Text passage -
[Start]
Norton consuming gigabytes of memory when installing Xcode updates (bug still not FIXED)

This damn annoying bug exists since ages and you guys are still ignoring this bug. I had posted a thread a few months back and it went ignored. Norton consumes gigabytes of memory and causes CPU spike too when installing Xcode update, even slowing down the update process by minutes or even hours. I have posted a screenshot and FIX THIS BUG!
 

My system spec:

MacBook Pro 16

16 GB Ram

Norton 360 premium

Like I said before this bug exists since ages. So please fix it 

Replies

Kudos2 Stats

Re: Norton consuming gigabytes of memory when installing Xcode updates (bug still not FIXED)

I wonder how much Norton is actually contributing to the slowness of Xcode installations. It's well known that Xcode installations have been taking longer and longer for the last few releases. Some observations.

I just installed the latest 13.2 update on my 8GB Mac Mini 2014 running Big Sur and Norton 360 8.7.2. While the com.symantec.mes.systemextension process does increase its size over time, a good chunk of memory and more importantly CPU time is taken up by the installd process. Both cores of my Mini were pretty well saturated during the install. But very little CPU time is being taken by the Norton extensions overall while the install is going on. Yes there are some peaks in its use of CPU but nowhere near what I would have expected to see.

I also saw the memory pressure graph dip for a while into the yellow zone, but not red (which would indicate severe memory oversubscription and disintegration into swap outs). installd was right up there with memory usage. Right now after all installs are over the memory pressure is solidly back into the "low green" category. And com.symantec.mes.systemextension is no longer at its peak of memory usage.
[End]
Raw records -
[Start]
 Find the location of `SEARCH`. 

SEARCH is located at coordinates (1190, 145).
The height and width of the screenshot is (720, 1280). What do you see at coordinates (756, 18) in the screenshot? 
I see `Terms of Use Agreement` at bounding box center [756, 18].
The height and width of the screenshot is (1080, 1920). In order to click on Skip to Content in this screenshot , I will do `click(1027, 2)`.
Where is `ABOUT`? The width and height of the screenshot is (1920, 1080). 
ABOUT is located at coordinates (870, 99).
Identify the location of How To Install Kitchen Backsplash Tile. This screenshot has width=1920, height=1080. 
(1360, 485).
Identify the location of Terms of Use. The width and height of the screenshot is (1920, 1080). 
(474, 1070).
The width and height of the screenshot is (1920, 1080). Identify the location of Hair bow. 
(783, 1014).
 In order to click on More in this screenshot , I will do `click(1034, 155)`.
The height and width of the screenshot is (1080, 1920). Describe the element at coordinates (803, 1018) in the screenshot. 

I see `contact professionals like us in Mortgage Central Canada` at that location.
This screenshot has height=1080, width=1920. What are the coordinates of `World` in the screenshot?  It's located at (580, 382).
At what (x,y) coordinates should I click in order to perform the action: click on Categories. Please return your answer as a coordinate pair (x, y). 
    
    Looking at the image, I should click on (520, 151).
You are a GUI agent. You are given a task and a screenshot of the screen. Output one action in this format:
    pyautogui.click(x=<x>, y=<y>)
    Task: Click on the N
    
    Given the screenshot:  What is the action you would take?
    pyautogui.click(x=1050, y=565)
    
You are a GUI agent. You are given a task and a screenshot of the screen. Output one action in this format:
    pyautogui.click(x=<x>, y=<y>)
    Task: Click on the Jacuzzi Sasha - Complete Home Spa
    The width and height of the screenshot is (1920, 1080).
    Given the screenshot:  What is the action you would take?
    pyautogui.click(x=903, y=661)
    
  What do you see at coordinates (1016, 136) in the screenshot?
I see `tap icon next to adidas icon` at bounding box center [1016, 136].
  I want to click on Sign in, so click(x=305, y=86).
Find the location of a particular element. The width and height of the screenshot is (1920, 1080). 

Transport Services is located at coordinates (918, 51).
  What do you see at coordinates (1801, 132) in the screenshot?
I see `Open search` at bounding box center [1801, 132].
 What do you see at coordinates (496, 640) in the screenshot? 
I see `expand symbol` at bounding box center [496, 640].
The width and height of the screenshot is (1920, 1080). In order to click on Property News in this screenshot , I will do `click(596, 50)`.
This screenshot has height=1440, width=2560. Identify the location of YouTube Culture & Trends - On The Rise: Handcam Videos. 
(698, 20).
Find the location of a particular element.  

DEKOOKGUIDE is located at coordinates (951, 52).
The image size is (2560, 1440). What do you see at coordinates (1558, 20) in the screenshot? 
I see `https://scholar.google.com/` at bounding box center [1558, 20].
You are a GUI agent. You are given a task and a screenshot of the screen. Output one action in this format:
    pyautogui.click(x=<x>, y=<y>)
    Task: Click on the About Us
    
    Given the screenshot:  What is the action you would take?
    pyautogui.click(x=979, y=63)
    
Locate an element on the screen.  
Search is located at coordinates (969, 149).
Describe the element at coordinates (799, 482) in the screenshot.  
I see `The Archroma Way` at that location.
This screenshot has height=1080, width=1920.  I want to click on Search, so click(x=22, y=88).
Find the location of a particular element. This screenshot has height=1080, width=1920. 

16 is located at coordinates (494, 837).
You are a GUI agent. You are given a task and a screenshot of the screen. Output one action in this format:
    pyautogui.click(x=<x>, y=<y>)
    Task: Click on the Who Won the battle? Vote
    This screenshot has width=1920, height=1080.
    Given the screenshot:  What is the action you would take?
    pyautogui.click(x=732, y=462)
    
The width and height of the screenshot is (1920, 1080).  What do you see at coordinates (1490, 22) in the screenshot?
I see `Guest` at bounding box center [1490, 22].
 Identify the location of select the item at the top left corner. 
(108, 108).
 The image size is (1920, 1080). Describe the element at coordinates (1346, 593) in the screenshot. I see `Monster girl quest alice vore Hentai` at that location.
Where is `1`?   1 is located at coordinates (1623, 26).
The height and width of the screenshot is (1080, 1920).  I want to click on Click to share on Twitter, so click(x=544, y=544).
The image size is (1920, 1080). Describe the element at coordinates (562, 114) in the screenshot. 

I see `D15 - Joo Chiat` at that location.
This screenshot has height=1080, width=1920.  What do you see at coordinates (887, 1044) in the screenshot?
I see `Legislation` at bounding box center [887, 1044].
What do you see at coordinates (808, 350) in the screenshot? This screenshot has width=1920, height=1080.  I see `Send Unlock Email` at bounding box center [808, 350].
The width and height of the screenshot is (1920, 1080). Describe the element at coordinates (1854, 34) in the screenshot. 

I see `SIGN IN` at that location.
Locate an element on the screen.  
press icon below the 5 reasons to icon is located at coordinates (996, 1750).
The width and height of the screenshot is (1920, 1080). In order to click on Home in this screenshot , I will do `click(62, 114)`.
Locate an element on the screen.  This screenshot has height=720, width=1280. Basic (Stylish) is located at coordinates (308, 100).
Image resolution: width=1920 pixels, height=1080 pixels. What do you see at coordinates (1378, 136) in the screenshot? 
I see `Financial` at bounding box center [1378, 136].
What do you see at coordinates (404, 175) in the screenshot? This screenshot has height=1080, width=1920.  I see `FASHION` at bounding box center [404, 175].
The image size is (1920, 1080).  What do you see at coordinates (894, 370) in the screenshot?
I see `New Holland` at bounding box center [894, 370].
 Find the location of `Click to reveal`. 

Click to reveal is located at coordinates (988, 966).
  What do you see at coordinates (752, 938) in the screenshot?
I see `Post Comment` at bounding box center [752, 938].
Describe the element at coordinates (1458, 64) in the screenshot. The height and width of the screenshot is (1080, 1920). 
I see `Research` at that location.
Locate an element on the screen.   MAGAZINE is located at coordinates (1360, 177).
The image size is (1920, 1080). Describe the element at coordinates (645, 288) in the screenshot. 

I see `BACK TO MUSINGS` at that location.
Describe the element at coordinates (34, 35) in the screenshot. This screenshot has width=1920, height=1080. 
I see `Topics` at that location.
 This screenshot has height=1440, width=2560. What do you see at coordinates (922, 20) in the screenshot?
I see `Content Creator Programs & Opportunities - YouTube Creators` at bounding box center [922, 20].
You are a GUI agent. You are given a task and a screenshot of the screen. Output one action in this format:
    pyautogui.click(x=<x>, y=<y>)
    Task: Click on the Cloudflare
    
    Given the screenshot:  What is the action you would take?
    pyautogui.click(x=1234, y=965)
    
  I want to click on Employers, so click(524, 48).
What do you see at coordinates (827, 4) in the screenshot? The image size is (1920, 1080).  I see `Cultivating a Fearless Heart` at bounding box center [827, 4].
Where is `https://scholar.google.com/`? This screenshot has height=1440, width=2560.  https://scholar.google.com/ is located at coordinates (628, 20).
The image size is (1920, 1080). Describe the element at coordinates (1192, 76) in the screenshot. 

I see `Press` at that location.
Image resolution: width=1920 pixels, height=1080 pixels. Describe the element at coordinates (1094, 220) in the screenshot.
[End]
Exercise -
In two sentences, what does the forum thread about Norton and Xcode updates say?

Complete response -
The original post complains that Norton consumes gigabytes of memory and causes CPU spikes when Xcode updates install, slowing the update by minutes or even hours, and it demands a fix for a bug said to have existed for ages. A reply questions how much Norton actually contributes: during a 13.2 install on an 8GB Mac Mini, the installd process took a good chunk of memory and CPU time, the Norton extensions used very little CPU overall, and memory pressure dipped into the yellow zone but not red.